En su libro previo de 2014, Orden Político y Decadencia: desde la revolución industrial al presente (Political Order and Political Decay: From the Industrial Revolution to the Present Day, Farrar, Strauss and Giraux, New York, 2014), Francis Fukuyama escribió que las instituciones estadounidenses se encontraban en decadencia y capturadas por poderosos grupos de interés. En las elecciones presidenciales de 2016, la tesis de Fukuyama fue confirmada con el ascenso al poder de una serie de “extraños políticos” cuyo nacionalismo económico y tendencias autoritarias amenazan con desestabilizar todo el orden internacional. Estos nacionalistas y populistas buscan una conexión carismática directa con “el pueblo”, conexión definida en términos de una identidad. Nótese que desde esta perspectiva taxonómica el Donald de por allá no es muy diferente al Hugo y al Nicolás de por aquí.

Pues bien, en este último libro y según Fukuyama, la demanda de reconocimiento de la propia identidad es un concepto maestro que unifica la explicación de gran parte de lo que está sucediendo hoy en la política mundial. El reconocimiento universal en el que se basa la democracia liberal ha sido cada vez más desafiado por formas más estrechas de reconocimiento basadas en nación, religión, secta, raza, etnia o género, que han resultado en un populismo antiinmigración, el resurgimiento del islam politizado, el “liberalismo de identidad” de los campus universitarios y el surgimiento del nacionalismo blanco. El nacionalismo populista, que se dice que tiene sus raíces en la motivación económica, en realidad surge a causa de la demanda de reconocimiento y, por tanto, no puede simplemente ser satisfecho por medios económicos. El grave peligro para todos es que tal demanda de reconocimiento se intenta por medios que socavan la democracia en lugar de apoyarla y realzarla.

Esta tesis de Fukuyama, hay que decirlo, ya tiene críticos jurados como es el caso de Louis Menand, crítico y ensayista perteneciente al staff de The New Yorker, con su artículo publicado el pasado 3 de septiembre, titulado Francis Fukuyama pospone el final de la historia.

De acuerdo con la Enciclopedia Stanford de Filosofía, citando el ensayo del filósofo estadounidense Charles Taylor, Multiculturalism and the Politics of Recognition (1992 y 1994), el reconocimiento constituye una necesidad humana vital.

La importancia específica del reconocimiento radica en su relación con la identidad, que Taylor define como “la comprensión de una persona de quien es y de sus características fundamentales como ser humano. Debido a que la identidad está “en parte moldeada por el reconocimiento o su ausencia”, entonces el “no reconocimiento o falta de reconocimiento puede infligir daño; puede ser una forma de opresión, aprisionar a alguien en un modo de ser falso, distorsionado y reducido”.

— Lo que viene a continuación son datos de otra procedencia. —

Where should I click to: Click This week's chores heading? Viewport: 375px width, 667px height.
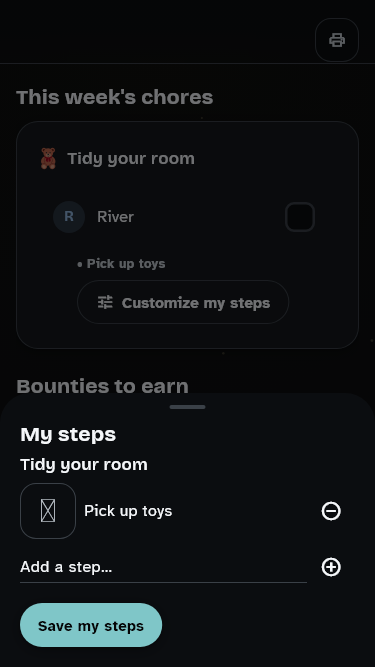(115, 97)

Por tal razón, Taylor enfatiza cuán importante es el reconocimiento, referenciándolo como “una necesidad humana vital” y afirmando que la falta de reconocimiento “puede infligir una herida grave, ensillando a sus víctimas con un autodesprecio mutilante”.

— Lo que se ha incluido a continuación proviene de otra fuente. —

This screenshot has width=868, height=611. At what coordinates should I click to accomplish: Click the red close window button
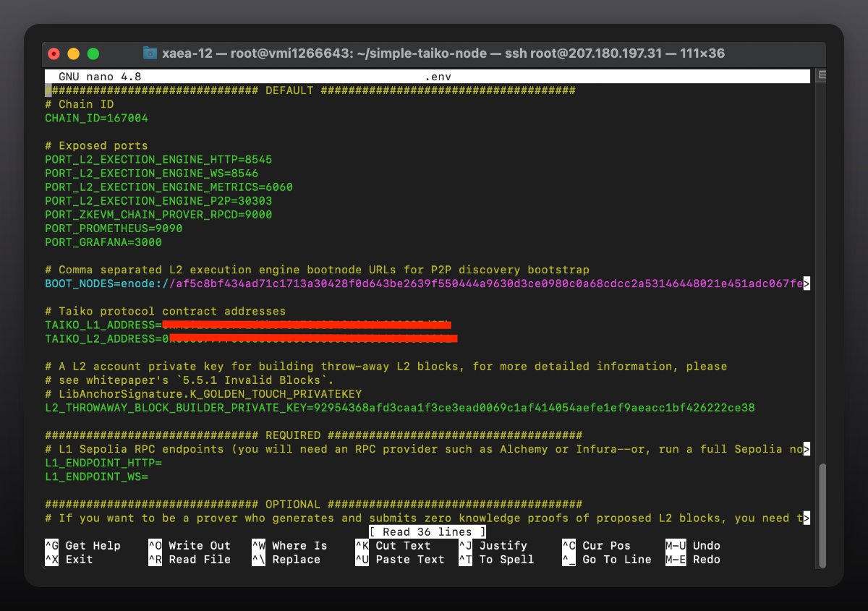(x=54, y=54)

Tal como lo planteó hace poco Javier Corrales (“Por qué Maduro prefiere la crisis y el caos”, The New York Times español, 16 de septiembre de 2018), el chavismo ha sido hábil para permanecer en el poder, pero incompetente para gobernar. Yo añadiría, siguiendo a Taylor y a Fukuyama, que el chavismo está gravemente herido y enfermo por el autodesprecio derivado de su incompetencia para ganarse el reconocimiento de la gran mayoría de los ciudadanos venezolanos y de la comunidad internacional.

Así su natural incompetencia, su frustración, su desesperación y su miedo es quizá lo que explica la mortal irracionalidad de su gobernanza.